*Seitenauszug:*
--*--

Fall Graf EuGH Slg. 2000, I-493

In dem Rechtsstreit zwischen dem deutschen Staatsangehörigen Volker Graf und der Filzmoser Maschinenbau GmbH mit Sitz in Wels (Österreich) ging es um die Weigerung des beklagten Arbeitgebers, dem Kläger Graf die von diesem gemäß

§ 23 des Angestelltengesetzes (AngG) beanspruchte Abfertigung (Kündigungsabfindung) zu zahlen, nachdem er selbst den Arbeitsvertrag mit der Beklagten gekündigt hatte, um in Deutschland eine Arbeit aufzunehmen. Nach § 23 Abs. 1 AngG gebührt dem Angestellten bei Auflösung des Dienstverhältnisses eine Abfindung. Diese beträgt das Zweifache des dem Angestellten für den letzten Monat des Dienstverhältnisses gebührenden Entgelts. Nach Abs. 7 besteht der Anspruch auf Abfertigung aber nicht, wenn der Angestellte selbst kündigt, wenn er ohne wichtigen Grund vorzeitig austritt und wenn ihn ein Verschulden an der vorzeitigen Entlassung trifft. Die Beklagte weigerte sich unter Berufung auf § 23 Abs. 7 AngG, dem Kläger die von diesem nach § 23 Abs. 1 AngG geforderte Abfertigung in Höhe von zwei Monatsentgelten zu zahlen. Der Kläger verklagte daraufhin seinen ehemaligen Arbeitgeber beim Landesgericht Wels auf Zahlung der Abfertigung. Er machte insbesondere geltend, dass § 23 Abs. 7 AngG gegen Art. 48 EG-Vertrag (nunmehr Art. 45 AEUV) verstoße. Er werde durch den Verlust des Abfindungsanspruchs an einer Arbeitsaufnahme in Deutschland gehindert. Das Landesgericht Wels wies die Klage ab und führte u. a. aus, dass § 23 Abs. 7 AngG keine durch Art. 48 EG-Vertrag verbotene Diskriminierung oder Beschränkung enthalte, denn diese Vorschrift schränke die grenzüberschreitende Mobilität nicht stärker ein als die Mobilität innerhalb Österreichs, und der Verlust einer Abfertigung in Höhe von zwei Monatsentgelten bewirke keine spürbare Beschränkung der Freizügigkeit. Der Kläger legte gegen das Urteil beim OLG Linz Berufung ein. Das Gericht hat das Verfahren ausgesetzt und dem EuGH die Frage zur Vorabentscheidung vorgelegt, ob Art. 48 EG-Vertrag (nunmehr Art. 45 AEUV) einer nationalen Regelung entgegenstehe, nach der ein Arbeitnehmer, der Staatsangehöriger eines Mitgliedstaats ist, bei Beendigung seines Dienstverhältnisses nur deshalb keinen Abfertigungsanspruch hat, weil er dieses Dienstverhältnis durch Kündigung selbst aufgelöst hat, um in einem anderen Mitgliedstaat eine unselbständige Tätigkeit auszuüben.

--*--

*Aufgeführte Zeilen:*
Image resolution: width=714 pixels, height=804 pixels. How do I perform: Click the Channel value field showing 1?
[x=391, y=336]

--*--

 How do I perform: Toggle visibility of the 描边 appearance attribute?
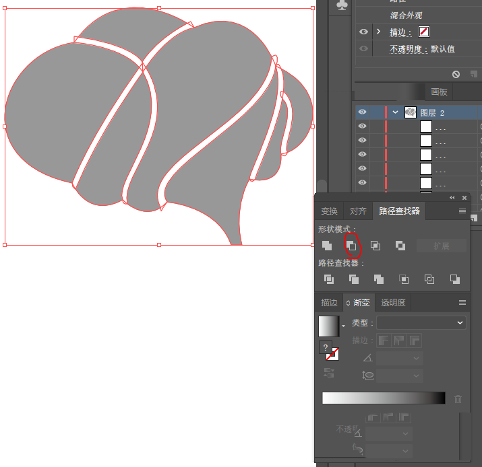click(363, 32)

--*--

*Anforderung:*
Wie lässt sich der Absatz im Auszug zum Fall Graf, der mit „In dem Rechtsstreit zwischen dem deutschen Staatsangehörigen“ beginnt und mit „eine unselbständige Tätigkeit auszuüben“ endet, als knappe Liste wiedergeben, ohne seine wesentlichen Fakten zu verlieren?

*Schriftliche Antwort:*
- Parteien: der deutsche Staatsangehörige Volker Graf gegen die Filzmoser Maschinenbau GmbH mit Sitz in Wels (Österreich).
- Streitpunkt: Der Arbeitgeber verweigerte die Abfertigung nach § 23 AngG, weil Graf selbst gekündigt hatte, um in Deutschland zu arbeiten.
- § 23 Abs. 1 AngG: Bei Auflösung des Dienstverhältnisses steht dem Angestellten eine Abfindung von zwei Monatsentgelten zu.
- § 23 Abs. 7 AngG: Kein Anspruch bei Eigenkündigung, bei vorzeitigem Austritt ohne wichtigen Grund oder bei Verschulden an der vorzeitigen Entlassung.
- Klage beim Landesgericht Wels: Graf sah in § 23 Abs. 7 AngG einen Verstoß gegen Art. 48 EG-Vertrag (nunmehr Art. 45 AEUV), da ihn der Verlust der Abfindung an der Arbeitsaufnahme in Deutschland hindere.
- Abweisung: Die Vorschrift beschränke die grenzüberschreitende Mobilität nicht stärker als die innerösterreichische, und der Verlust von zwei Monatsentgelten beschränke die Freizügigkeit nicht spürbar.
- Berufung beim OLG Linz: Das Verfahren wurde ausgesetzt und dem EuGH zur Vorabentscheidung vorgelegt.
- Vorlagefrage: Steht Art. 48 EG-Vertrag einer nationalen Regelung entgegen, die den Abfertigungsanspruch nur deshalb versagt, weil der Arbeitnehmer selbst gekündigt hat, um in einem anderen Mitgliedstaat eine unselbständige Tätigkeit auszuüben?